Epigenetic alterations are increasingly recognized as key modulators of disease mechanisms in neurodegeneration. In particular, non-coding RNAs (ncRNAs), such as microRNAs (miRNAs) and long non-coding RNAs (lncRNAs), play essential regulatory roles in neuronal function, stress response, and inflammation, and their dysregulation has been associated with ALS pathogenesis. Investigating these molecules may therefore uncover epigenetic signatures that support patient stratification within a precision medicine framework.
This project aims to develop a reproducible computational framework for the identification and validation of RNA-based biomarkers. The study initially focused on discovering differentially expressed ncRNAs, and subsequently explores their potential to derive discriminative signatures capable of distinguishing between the two ALS subtypes.

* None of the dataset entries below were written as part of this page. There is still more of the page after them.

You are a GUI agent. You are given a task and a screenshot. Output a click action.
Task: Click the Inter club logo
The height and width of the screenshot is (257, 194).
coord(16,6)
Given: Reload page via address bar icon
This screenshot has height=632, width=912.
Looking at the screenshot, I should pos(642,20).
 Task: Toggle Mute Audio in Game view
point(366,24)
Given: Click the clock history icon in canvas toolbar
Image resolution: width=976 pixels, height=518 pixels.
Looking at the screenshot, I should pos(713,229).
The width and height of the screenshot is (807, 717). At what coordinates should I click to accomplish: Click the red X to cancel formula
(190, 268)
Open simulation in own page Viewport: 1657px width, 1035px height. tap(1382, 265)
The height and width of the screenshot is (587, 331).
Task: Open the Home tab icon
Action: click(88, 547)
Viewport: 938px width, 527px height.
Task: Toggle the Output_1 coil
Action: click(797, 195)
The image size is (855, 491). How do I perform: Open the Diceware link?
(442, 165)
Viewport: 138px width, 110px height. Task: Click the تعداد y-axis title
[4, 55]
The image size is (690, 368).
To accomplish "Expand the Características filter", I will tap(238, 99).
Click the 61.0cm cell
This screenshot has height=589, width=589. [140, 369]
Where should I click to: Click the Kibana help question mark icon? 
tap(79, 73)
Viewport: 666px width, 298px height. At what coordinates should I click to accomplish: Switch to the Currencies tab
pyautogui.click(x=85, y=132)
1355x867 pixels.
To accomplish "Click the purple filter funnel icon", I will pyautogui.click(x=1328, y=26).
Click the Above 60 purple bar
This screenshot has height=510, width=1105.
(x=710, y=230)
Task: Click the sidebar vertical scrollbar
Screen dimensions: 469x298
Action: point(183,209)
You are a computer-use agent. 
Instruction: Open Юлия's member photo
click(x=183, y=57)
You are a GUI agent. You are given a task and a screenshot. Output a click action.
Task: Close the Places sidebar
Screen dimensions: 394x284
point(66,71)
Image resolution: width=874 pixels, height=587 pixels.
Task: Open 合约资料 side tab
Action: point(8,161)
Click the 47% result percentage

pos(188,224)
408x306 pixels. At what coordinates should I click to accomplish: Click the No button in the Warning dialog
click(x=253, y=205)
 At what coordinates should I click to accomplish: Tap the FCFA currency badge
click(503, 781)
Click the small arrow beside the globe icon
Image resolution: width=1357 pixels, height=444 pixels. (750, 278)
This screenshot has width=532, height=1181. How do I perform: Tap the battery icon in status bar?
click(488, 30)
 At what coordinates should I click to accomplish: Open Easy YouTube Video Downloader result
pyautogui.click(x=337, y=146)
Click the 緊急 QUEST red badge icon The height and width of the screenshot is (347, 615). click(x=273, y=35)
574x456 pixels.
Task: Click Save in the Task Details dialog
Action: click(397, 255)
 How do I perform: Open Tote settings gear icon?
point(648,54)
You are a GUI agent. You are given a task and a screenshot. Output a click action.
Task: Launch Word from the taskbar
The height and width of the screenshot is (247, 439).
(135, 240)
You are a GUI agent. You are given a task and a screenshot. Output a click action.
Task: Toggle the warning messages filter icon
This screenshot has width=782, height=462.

The proposed workflow for the analysis of RNA biomarkers integrates various steps: data pre-processing and normalization, missing value imputation, ensemble feature selection, feature orthogonalization, model optimization and validation with class imbalance correction, and biological validation and interpretation of findings. In ensemble feature selection, the outputs from four independent algorithms were employed (Random Forest, Recursive Feature Elimination, LASSO, and K-Best) to construct a robust and stable ranking of features, which was then filtered by an orthogonalization step to keep only those features that provide non-redundant information. Multi-Omics Factor Analysis (MOFA) was used to perform a comparison with a common integrational technique in this field. Although the MOFA-derived factors achieved a great differentiation of ALS patients from controls, they mainly reflected the global disease-related variance rather than the molecular distinctions specific to subtypes, corroborating the proposed approach as more suitable in this case. In fact, the Partial Least Squares (PLS) model developed in this study, comprising five components, indicated that the second component had a limited yet noticeable ability to differentiate between bulbar and spinal patients. In conclusion, the results confirm that the proposed computational workflow is a trustworthy and biologically interpretable tool for the discovery of RNA biomarkers in ALS, combining statistical robustness and biological relevance. The framework offers a firm ground for subsequent developments, such as the experimental confirmation and the integration of further omics layers for a deeper comprehension of the molecular heterogeneity of ALS.